- REQUIRED WORK:
1: Edit the SOCKS and FWTK comparison below: give the part that opens with the words "Both SOCKS and" and closes with "Macs and PCs." again, changing "dual-homed hosts" to "bastion hosts".
2: Proceed with the SOCKS and FWTK comparison below, continuing it after its last sentence.

- TEXT TO READ:
I never saw an answer to this, so thought I might try one.

Both SOCKS and the TIS Firewall Toolkit (FWTK) are proxy servers.  Both can
run on dual-homed hosts, that is a computer with two network interfaces
and automatic forwarding between the two interfaces disabled.  The set
of client software supported is similar, but not identical (SOCKS also
supports whois and finger, FWTK supports rlogin, both support ftp,
telnet, WWW).

There are real differences.  The biggest one (IMHO) is that SOCKS 
_requires_ modified clients.  The SOCKS distribution includes modified
clients, and you can even get precompiled clients for Macs and PCs.
But you can't use of off-the-shelf Internet clients with SOCKS.  FWTK
will work with off-the-shelf client programs, but not all (because the
user must talk to the proxy server, for example, tell the ftp proxy to
connect to another ftp site by using user @
 sitename .
 xxx, which might
not work with all point-and-click interfaces).

- RAW DATA:
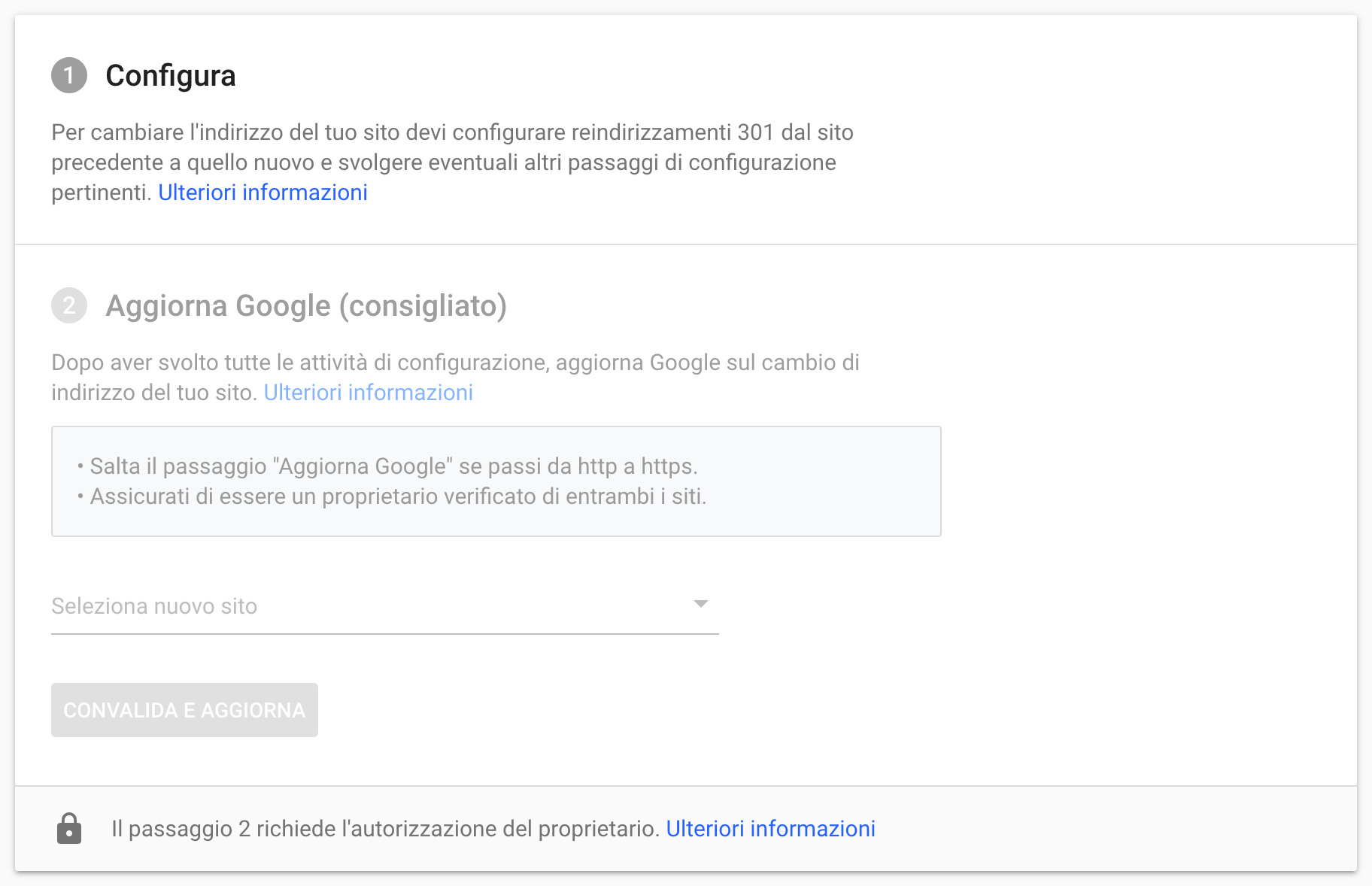Open 'Ulteriori informazioni' link under Aggiorna Google
The image size is (1372, 886).
point(368,393)
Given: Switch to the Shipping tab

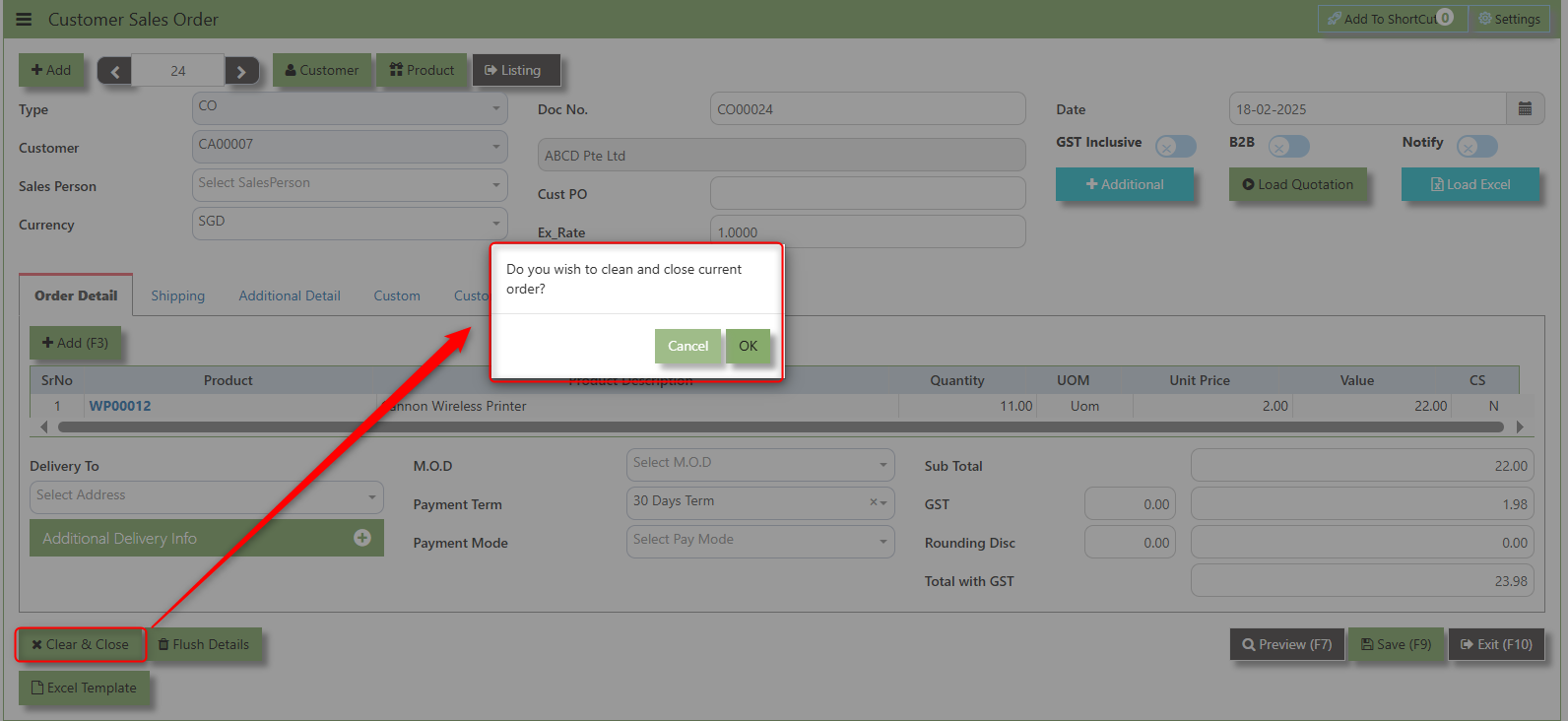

- OUTPUTS:
1:
Both SOCKS and the TIS Firewall Toolkit (FWTK) are proxy servers.  Both can
run on bastion hosts, that is a computer with two network interfaces
and automatic forwarding between the two interfaces disabled.  The set
of client software supported is similar, but not identical (SOCKS also
supports whois and finger, FWTK supports rlogin, both support ftp,
telnet, WWW).

There are real differences.  The biggest one (IMHO) is that SOCKS 
_requires_ modified clients.  The SOCKS distribution includes modified
clients, and you can even get precompiled clients for Macs and PCs.

2:
Another difference has to do with logging.  The SOCKS proxy server,
which runs on the firewall, does some logging.  But so does each client.
So a user using the rftp client (SOCKSified ftp) has filenames loggged
on the local system rather than on the firewall.  FWTK logs whatever
information you want about ftp commands at the firewall.  Their ftp
proxy server is not a generic one, like SOCKS, but specific.

SOCKS is for internal clients, and doesn't include authentication.  You
can wrap SOCKS with TCP Wrapper, but that approach (relying in an IP
address for authentication) has been shown to be quite dangerous lately.
FWTK includes an authentication server which works for connections from
either inside or outside, and supports several varieties of one-time
passwords.

There are other differences (for example, you must license FWTK if
you want to repackage and resell it), but I think these are the major
points.  Both SOCKS and FWTK have their uses and champions.

Regards,
Rik Farrow
rik @
 spirit .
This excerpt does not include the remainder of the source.